Speaking of the Round 25 clash with the Knights… it was probably their best effort. In a game they had to win to keep slim finals hopes alive the Bulldogs found themselves down 22-6 at halftime and seemingly headed towards oblivion. But a ferocious comeback saw the side prevail 32-22 in a match that included perhaps the greatest put-down for a try the game has ever seen. Ben Barba’s effort to pull the ball back from the dead-ball line and place it down mid-somersault has to be seen to be believed (do yourself a favour and look it up on the Games Analyser).

It was also nice to see the side beat Canberra in the final round to send Ryan out a winner, with Bobcat crossing for a try.

Worst Games… There were plenty of disappointments but perhaps the Round 13, 38-4 hammering at the hands of the Sea Eagles really showed where the minds were during the rough patch. If you want to give Manly more credit, just look forward a few weeks to the next game after a bye: Canterbury were embarrassed by Cronulla at home, rolled 26-10.

Other than the Sea Eagles debacle their other big loss was a 36-12 loss to the Warriors, which was Dymock’s first in charge after Moore chucked him the keys two days before. The side led 12-0 before getting pummelled.

Hold Your Head High… It was obviously a tough season for the Bulldogs but Ben Barba was a true highlight. It must be said you can’t necessarily call his transition to fullback a complete success, because he had some defensive issues and trouble under some kicks, but in terms of his attack… wow! A final-round haul of four tries ensured he joined Nathan Merritt as the season’s top try-scorer (with 23) and his all-round play produced 30 line-breaks and 117 tackle-breaks.

Andrew Ryan battled hard to the end, allowing him to leave the game on a positive note – his toiling service to both the Eels and the ’Dogs over the years was a pleasure to watch.

Captain Andrew Ryan says… “We probably hurt ourselves in the middle part of the season,” he admits” “The other games… probably six weeks ago against the Roosters and against Manly a couple of weeks ago… we had our opportunities this year but unfortunately we didn't get there. “We gave it a red-hot crack in the last eight weeks of the competition and that's what I’m proud of.”

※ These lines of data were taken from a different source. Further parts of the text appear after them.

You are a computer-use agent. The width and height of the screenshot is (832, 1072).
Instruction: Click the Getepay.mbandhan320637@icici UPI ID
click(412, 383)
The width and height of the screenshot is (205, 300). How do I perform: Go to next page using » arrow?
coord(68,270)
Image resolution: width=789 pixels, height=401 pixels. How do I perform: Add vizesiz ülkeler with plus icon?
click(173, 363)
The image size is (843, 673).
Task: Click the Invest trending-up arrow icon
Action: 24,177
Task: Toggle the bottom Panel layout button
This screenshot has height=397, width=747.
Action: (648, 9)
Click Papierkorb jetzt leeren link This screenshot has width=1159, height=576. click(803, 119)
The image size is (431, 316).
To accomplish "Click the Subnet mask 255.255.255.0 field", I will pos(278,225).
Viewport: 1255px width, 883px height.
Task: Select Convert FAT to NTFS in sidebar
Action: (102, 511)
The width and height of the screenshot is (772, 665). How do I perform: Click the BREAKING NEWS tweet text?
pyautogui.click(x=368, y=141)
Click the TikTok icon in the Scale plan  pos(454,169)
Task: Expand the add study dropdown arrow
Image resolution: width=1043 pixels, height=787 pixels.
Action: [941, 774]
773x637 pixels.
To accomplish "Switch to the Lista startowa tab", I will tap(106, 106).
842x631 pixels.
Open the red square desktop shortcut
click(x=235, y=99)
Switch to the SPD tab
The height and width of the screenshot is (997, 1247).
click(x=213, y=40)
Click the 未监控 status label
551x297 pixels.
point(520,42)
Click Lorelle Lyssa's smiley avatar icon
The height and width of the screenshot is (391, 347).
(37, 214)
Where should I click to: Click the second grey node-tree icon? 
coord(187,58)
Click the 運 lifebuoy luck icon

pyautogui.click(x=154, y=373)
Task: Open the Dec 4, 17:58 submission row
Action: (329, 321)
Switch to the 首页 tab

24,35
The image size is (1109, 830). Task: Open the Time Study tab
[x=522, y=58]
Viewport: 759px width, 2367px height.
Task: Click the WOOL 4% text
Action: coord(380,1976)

Conclusion… It was a disappointing year for a side many tipped to surge back into premiership contention. New halfback Trent Hodkinson succumbed to a small dose of second-year syndrome and the side failed to get any sort of fluency of style or consistency of effort. Any season where a coach is gone mid-year is generally a write-off; the Bulldogs must regroup, find a leader both on and off the field, and start again.